Thursday, June 28, 2007

Unsecurity.

have you ever felt unsecured?

i do, often. lets use part of the 5Ws (what, when, where, who, why) n 1H (how) model to derive this.

the most common cause (why)? when someone or some situation hurt you. the resolution (how) ? the tendency is always - to find someone to rely on, even if it is just for the sake of security.

but when that person becomes the reason you are hurt, or suddenly leave you alone in the darkness struggling for light, the insecurity returns to continue haunting you. the emotional uncertainty, the emotional baggage that keep on adding weight to itself ..

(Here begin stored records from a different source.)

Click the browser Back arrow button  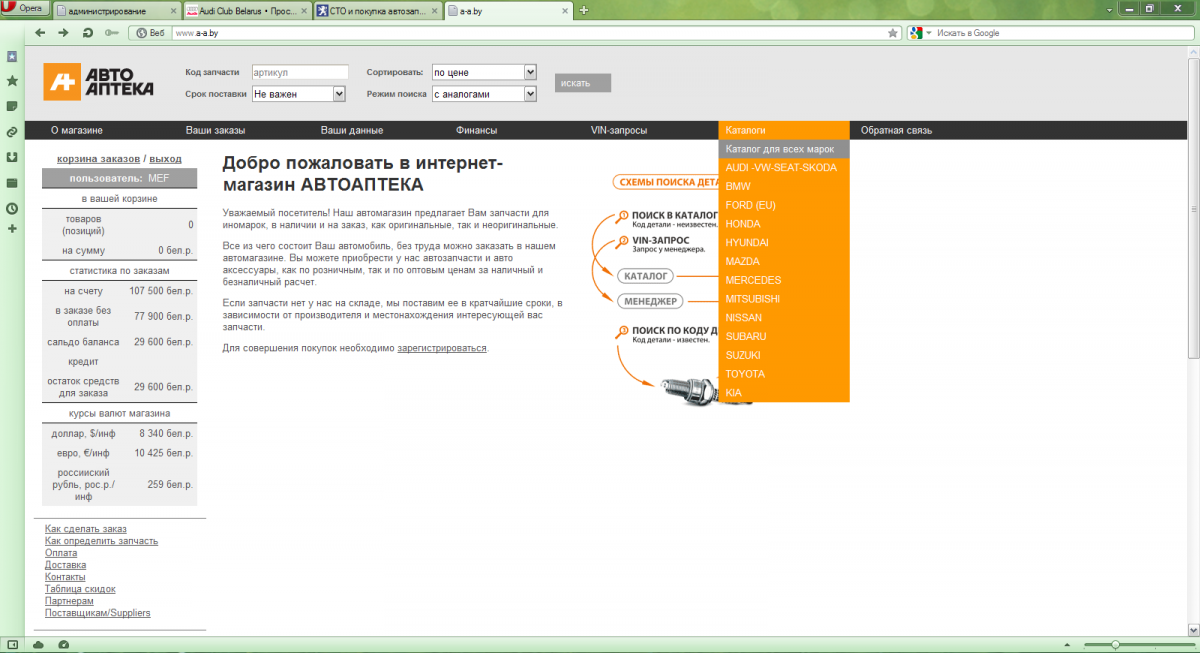coord(40,33)
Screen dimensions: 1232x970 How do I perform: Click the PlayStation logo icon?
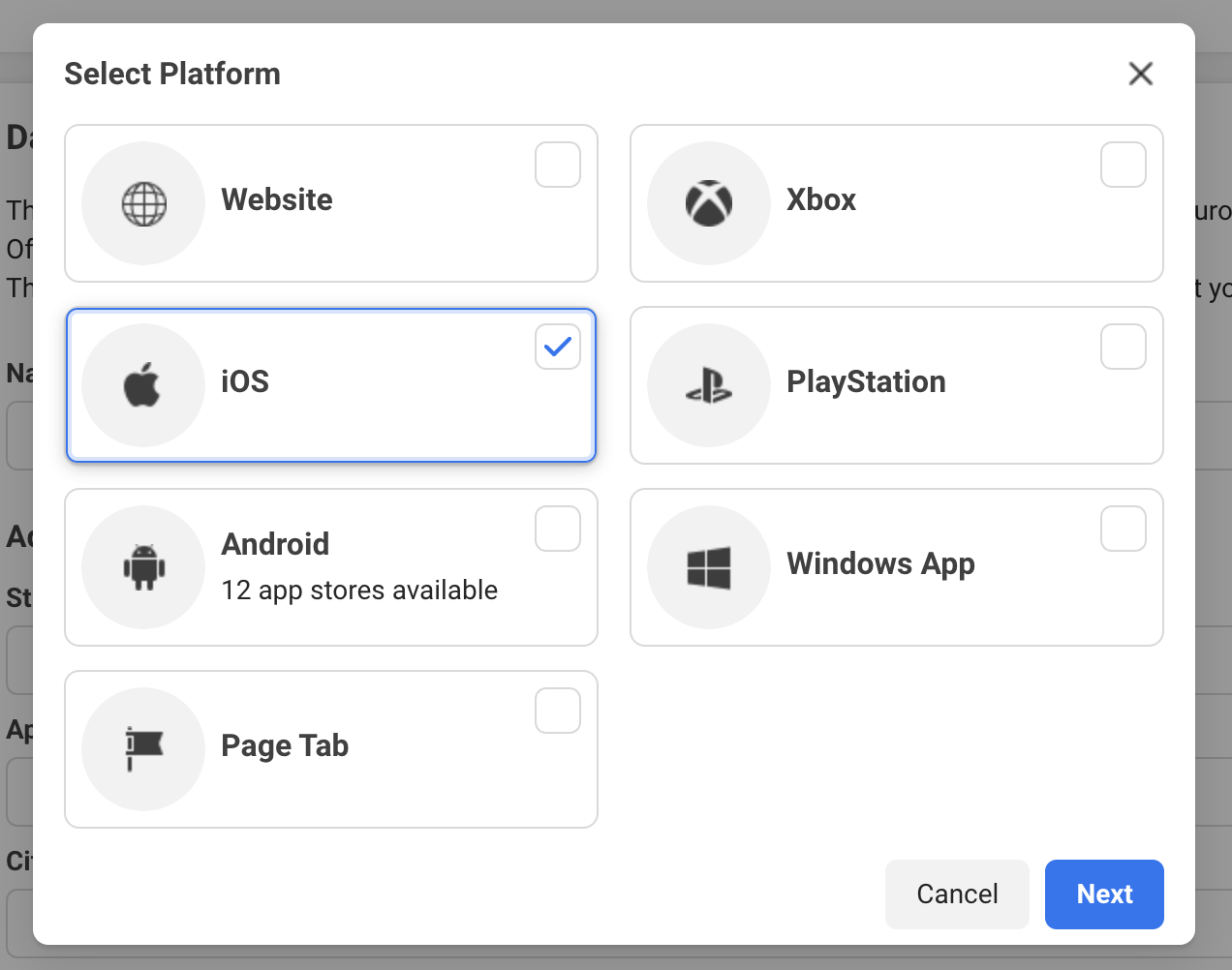pyautogui.click(x=709, y=385)
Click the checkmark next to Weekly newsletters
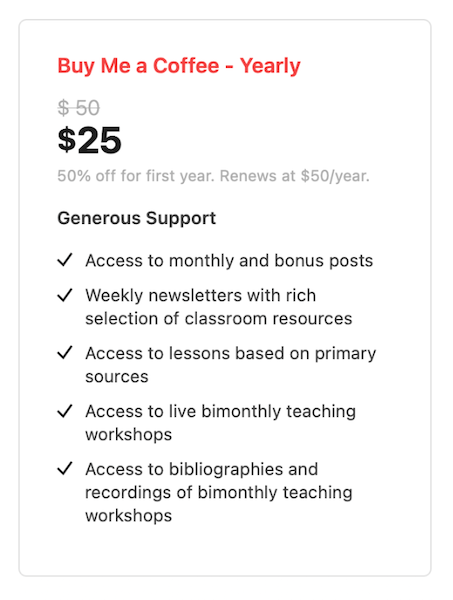 65,295
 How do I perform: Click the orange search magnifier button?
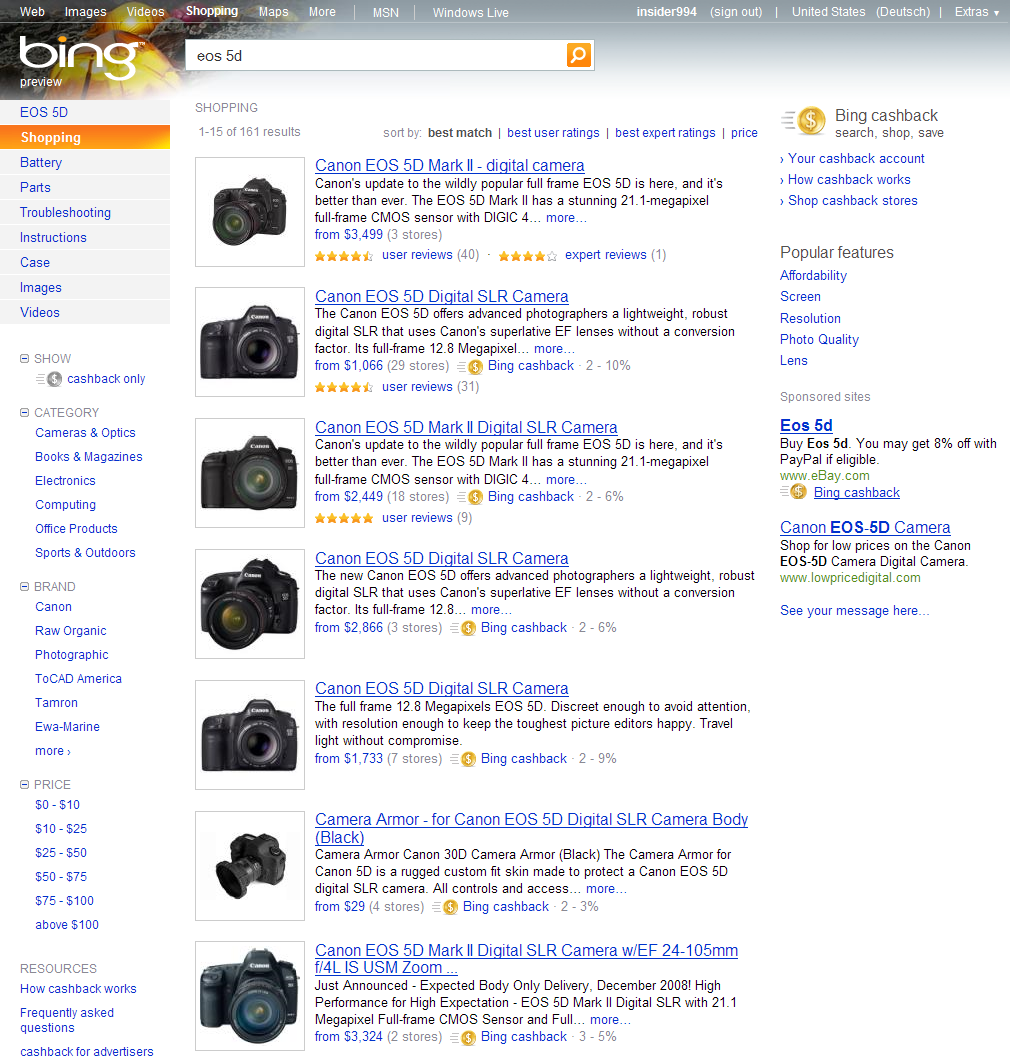click(x=579, y=55)
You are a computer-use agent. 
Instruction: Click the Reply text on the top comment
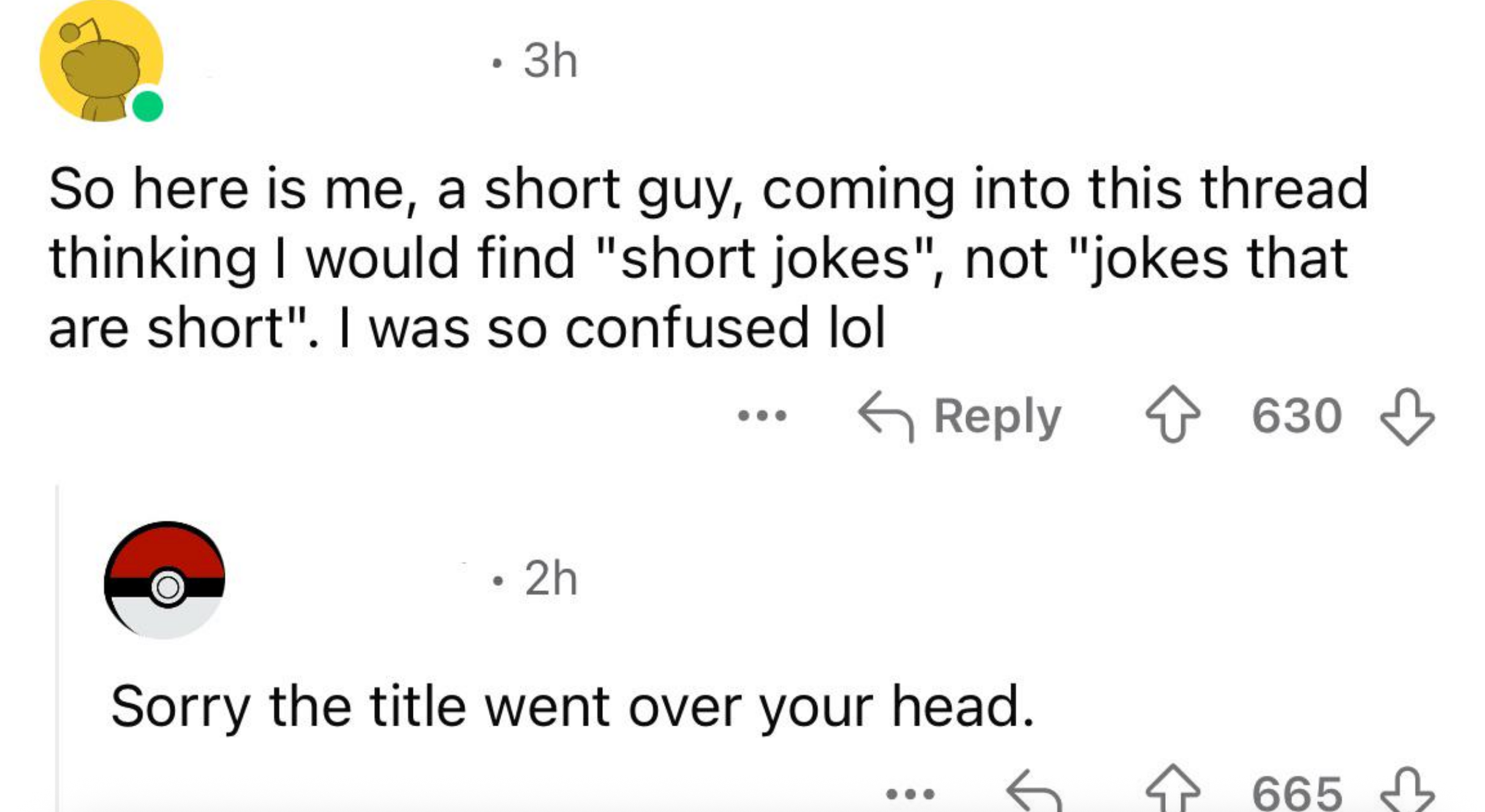pos(997,416)
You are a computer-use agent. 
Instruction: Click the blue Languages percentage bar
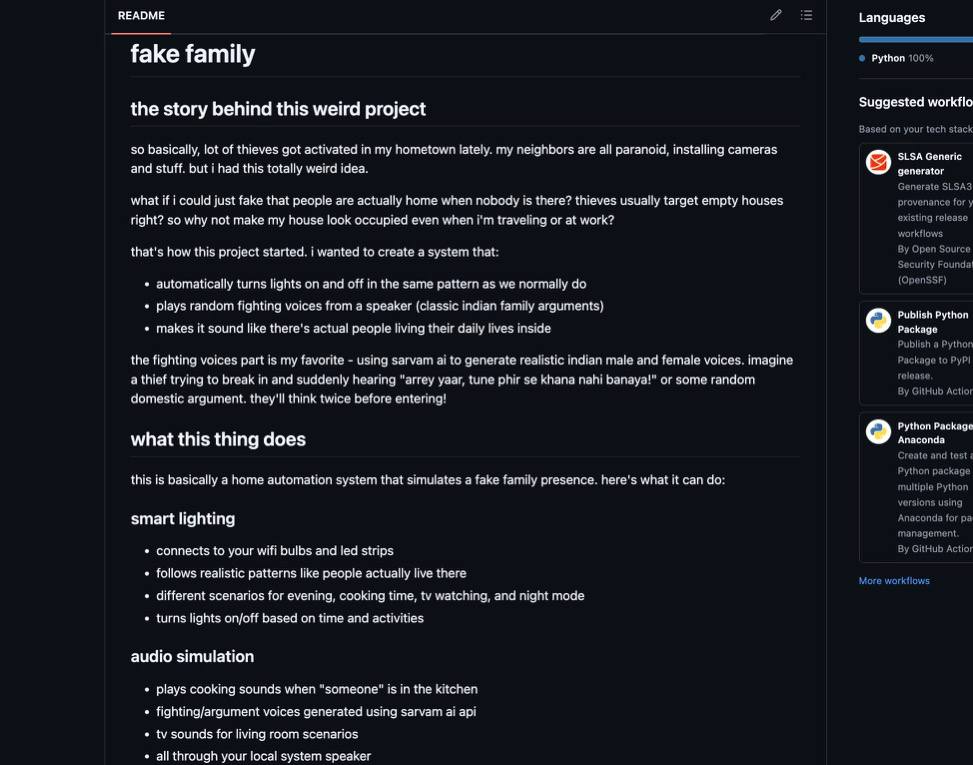(x=916, y=39)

i have yet to discover a way to rely my heart on. to give it out once n for all. to get it over with. a wise person once advised me to surrender my heart to god. "god will not leave you, god will not forsaken you" he said. n i welled up in tears listening to that. isn't that what we had been searching high n low for, the security that we seek so desperately in life? someone to care for us, someone to always be there.

but no, its not easy to surrender. not to anyone, n sometimes, not even to god. its easier said than done. it is in human nature to hold on to our "precious" pride, on not letting go, on not giving up. (poor little me .. boo-hoo ..)

i have yet to discover what life has to offer. n for now, i will take my life one step at a time. for neither can i skip n jump ahead, nor can i rush it. i will thank god in this situation, for i know he has plans for me. this - what i face n feel so deeply of - will merely be a stepping stone to my future. n a brighter one.